By further investigating the molecular mechanisms of MID-269aa-induced MARCKS translocation, we found that calmodulin was another downstream target that directly interacted with TRIM1-269aa. CaM can be encoded by a member of the CALM gene family (CALM1, CALM2, and CALM3), which is a Ca2+-binding protein with high affinity for the MARCKS protein [63]. Previous studies have reported that calmodulin shares the same MARCKS PSD that serves as the site for PKC phosphorylation [64], and the combination of MARCKS PSD with calmodulin leads to its dissociation from the plasma membrane and subsequent modulation of cellular processes such as cytoskeletal reorganization, membrane trafficking and activation of the PI3K/AKT/mTOR pathway [65]. The CaM-MARCKS axis is involved in multiple cellular events, including cell adhesion, migration, and exocytosis [66, 67]. Moreover, dysregulation of this pathway has been implicated in several diseases, such as cancer and neurodegenerative disorders [56, 68]. In our study, we confirmed that TRIM1-269aa could enhance the interaction between calmodulin and MARCKS, which accounted for the TRIM1-269aa-induced MARCKS translocation and activation of the PI3K/AKT/mTOR pathway. Moreover, we also demonstrated that calmodulin expression was crucial for the oncogenic effects of TRIM1-269aa. Taken together, our results proved that TRIM1-269aa could enhance the interaction between MARCKS and calmodulin to translocate MARCKS from the cytomembrane to the cytoplasm, which further promoted both the activation of the PI3K/AKT/mTOR pathway and the oncogenic behaviors of TNBC cells.
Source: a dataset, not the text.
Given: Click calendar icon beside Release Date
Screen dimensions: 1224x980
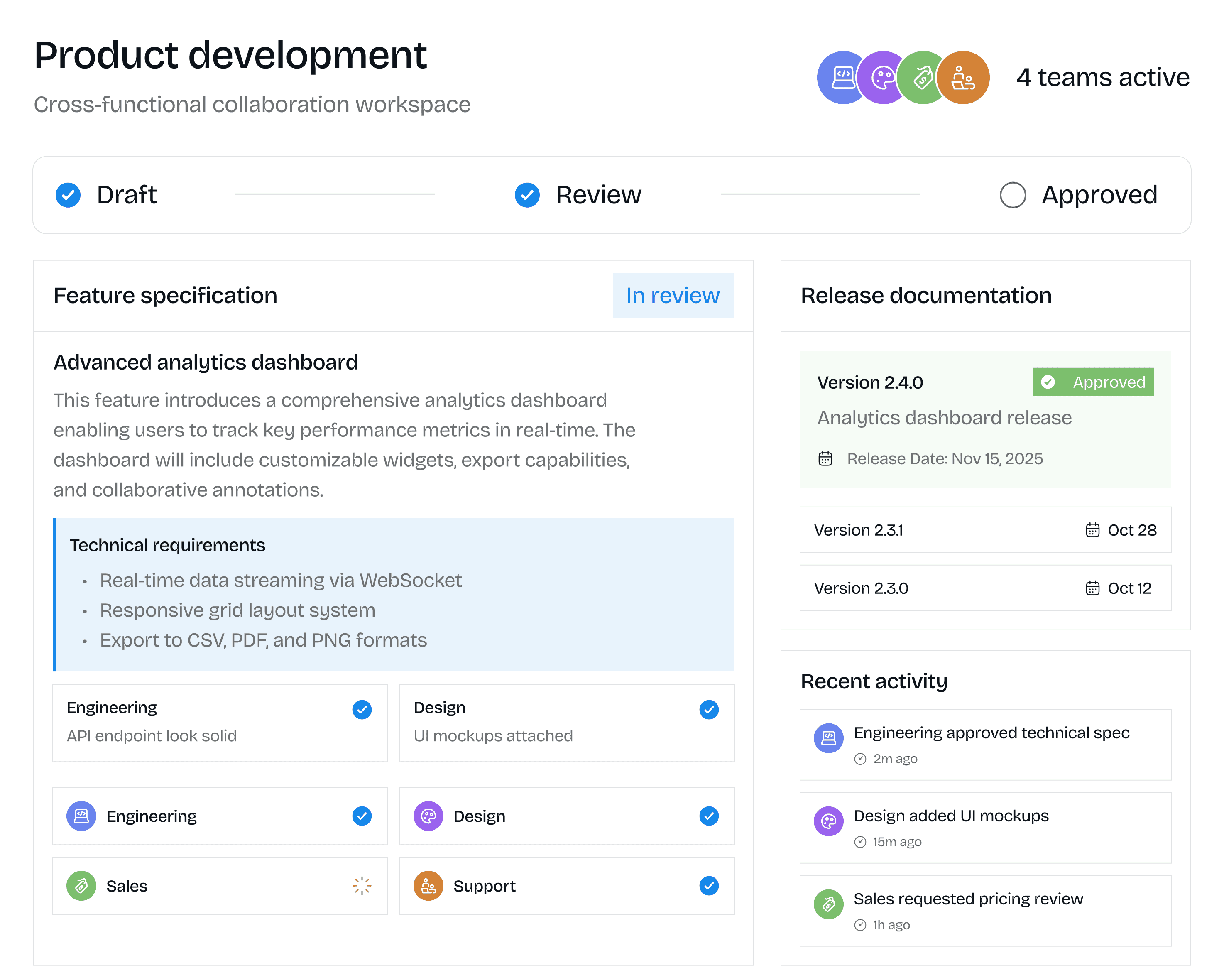Looking at the screenshot, I should pyautogui.click(x=825, y=459).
In summary, our study revealed the crucial roles of circTRIM1 in regulating TNBC chemoresistance and metastasis. CircTRIM1 encodes a novel 269-aa protein termed TRIM1-269aa, which promotes the translocation of MARCKS by enhancing the interaction between MARCKS and calmodulin. The translocated MARCKS could further displace from the cell membrane and initiate the activation of downstream PI3K/AKT/mTOR pathways (Fig. 7I). Clinically, circTRIM1 was closely associated with poor prognosis and clinicopathological characteristics in patients with TNBC. Taken together, our study demonstrated that circTRIM1 is a potential biomarker for TNBC diagnosis and prognosis. Targeting circTRIM1 and TRIM1-269aa could be effective strategies for overcoming TNBC chemoresistance and metastasis.
Materials and methods
Ethics statement and human tissue samples
The experimental procedures conducted in this study received approval from the Ethical Committee of Shandong University. Tissue samples were obtained from patients admitted to Qilu Hospital at the time of surgery and promptly stored at -80 °C. Written informed consent was obtained from all patients, allowing the utilization of these clinical materials for research purposes.
Cell lines and vectors
All cell lines were obtained from the American Type Culture Collection (Manassas, VA, USA) and were maintained using standard media and conditions. All cell lines were grown at 37 C in a 5% CO2 cell culture incubator. Vectors were synthesized from Vigene Biosciences (Rockville, MD, USA).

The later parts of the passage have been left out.